Ceasing manufacturing operations in Robbinsville...
From the 10k for period ending 12/31/2014
"Over the past three years we have invested approximately $9.0 million in the modernization of our manufacturing facility in Robbinsville, North Carolina to enable us to be competitive as a domestic producer of this product."
Meanwhile, the PP&E line of the balance sheet shows a roughly $2.5 million dollar increase in its carrying value since 12/31/2011, so that was $9 million well spent.
What do you suppose an accurate market price is for that plant if the plan is to sell it, which is what it sounds like they intend to do? (Currently PP&E is $20.1 million)

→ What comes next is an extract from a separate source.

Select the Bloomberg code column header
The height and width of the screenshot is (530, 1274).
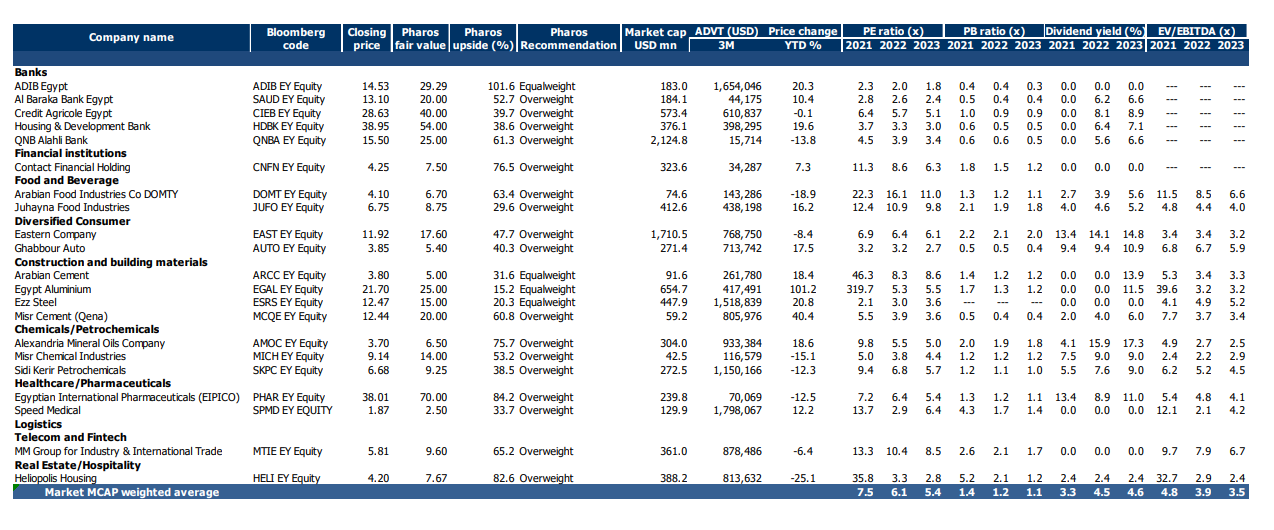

The Young American brand itself may have some value if they can find a buyer.
Doesn't sound like there will be any finished goods inventory write-offs, raw materials was at $2 million at year end. WIP at $.82 million.
I imagine there will be significant restructuring charges associated with "ceasing manufacturing operations in Robbinsville", and possible a significant hit to tangible book value, but you can only pour money into a bottomless pit for so long.
I would have preferred YA be a success, but given it clearly wasn't, I'm glad they've decided to cut losses and focus on the profitable Stanley line.
I guess the key question in mind was why did they think that a US manufacturing plant for YA would be a good investment? They decided to outsource their Stanley line of furniture a long time ago for good reasons I would guess. The logic behind this YA investment escapes me.